Entries provided:
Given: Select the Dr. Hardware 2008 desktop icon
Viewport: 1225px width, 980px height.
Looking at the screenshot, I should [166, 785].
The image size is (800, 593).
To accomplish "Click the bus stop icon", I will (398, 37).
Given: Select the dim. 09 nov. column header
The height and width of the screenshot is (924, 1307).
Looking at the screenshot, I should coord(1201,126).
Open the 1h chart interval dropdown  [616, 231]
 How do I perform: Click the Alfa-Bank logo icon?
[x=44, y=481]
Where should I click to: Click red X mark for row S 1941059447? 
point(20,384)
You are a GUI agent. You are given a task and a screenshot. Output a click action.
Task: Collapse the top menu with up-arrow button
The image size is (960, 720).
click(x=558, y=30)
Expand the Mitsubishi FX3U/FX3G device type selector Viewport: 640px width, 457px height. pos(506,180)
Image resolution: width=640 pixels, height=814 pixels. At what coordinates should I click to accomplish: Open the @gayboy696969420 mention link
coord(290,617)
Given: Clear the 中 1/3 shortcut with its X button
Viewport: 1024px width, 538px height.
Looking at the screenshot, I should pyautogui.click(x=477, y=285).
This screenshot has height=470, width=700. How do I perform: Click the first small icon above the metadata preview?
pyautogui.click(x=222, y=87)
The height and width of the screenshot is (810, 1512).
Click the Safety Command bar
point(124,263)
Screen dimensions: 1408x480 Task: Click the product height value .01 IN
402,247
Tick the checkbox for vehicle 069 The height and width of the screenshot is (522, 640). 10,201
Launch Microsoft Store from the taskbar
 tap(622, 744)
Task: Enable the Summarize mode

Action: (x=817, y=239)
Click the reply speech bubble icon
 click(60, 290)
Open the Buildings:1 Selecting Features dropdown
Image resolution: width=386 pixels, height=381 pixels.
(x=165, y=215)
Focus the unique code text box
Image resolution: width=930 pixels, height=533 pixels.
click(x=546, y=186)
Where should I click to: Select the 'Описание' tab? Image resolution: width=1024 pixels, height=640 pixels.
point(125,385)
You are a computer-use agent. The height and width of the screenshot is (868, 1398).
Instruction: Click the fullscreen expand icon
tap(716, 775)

Brief:
Please rewrite the entries above, changing every "Viewport" to "Window size" and leaving everything else unchanged.

Written response:
Given: Select the Dr. Hardware 2008 desktop icon
Window size: 1225px width, 980px height.
Looking at the screenshot, I should [166, 785].
The image size is (800, 593).
To accomplish "Click the bus stop icon", I will (398, 37).
Given: Select the dim. 09 nov. column header
The height and width of the screenshot is (924, 1307).
Looking at the screenshot, I should coord(1201,126).
Open the 1h chart interval dropdown  [616, 231]
 How do I perform: Click the Alfa-Bank logo icon?
[x=44, y=481]
Where should I click to: Click red X mark for row S 1941059447? 
point(20,384)
You are a GUI agent. You are given a task and a screenshot. Output a click action.
Task: Collapse the top menu with up-arrow button
The image size is (960, 720).
click(x=558, y=30)
Expand the Mitsubishi FX3U/FX3G device type selector Window size: 640px width, 457px height. pos(506,180)
Image resolution: width=640 pixels, height=814 pixels. At what coordinates should I click to accomplish: Open the @gayboy696969420 mention link
coord(290,617)
Given: Clear the 中 1/3 shortcut with its X button
Window size: 1024px width, 538px height.
Looking at the screenshot, I should pyautogui.click(x=477, y=285).
This screenshot has height=470, width=700. How do I perform: Click the first small icon above the metadata preview?
pyautogui.click(x=222, y=87)
The height and width of the screenshot is (810, 1512).
Click the Safety Command bar
point(124,263)
Screen dimensions: 1408x480 Task: Click the product height value .01 IN
402,247
Tick the checkbox for vehicle 069 The height and width of the screenshot is (522, 640). 10,201
Launch Microsoft Store from the taskbar
 tap(622, 744)
Task: Enable the Summarize mode

Action: (x=817, y=239)
Click the reply speech bubble icon
 click(60, 290)
Open the Buildings:1 Selecting Features dropdown
Image resolution: width=386 pixels, height=381 pixels.
(x=165, y=215)
Focus the unique code text box
Image resolution: width=930 pixels, height=533 pixels.
click(x=546, y=186)
Where should I click to: Select the 'Описание' tab? Image resolution: width=1024 pixels, height=640 pixels.
point(125,385)
You are a computer-use agent. The height and width of the screenshot is (868, 1398).
Instruction: Click the fullscreen expand icon
tap(716, 775)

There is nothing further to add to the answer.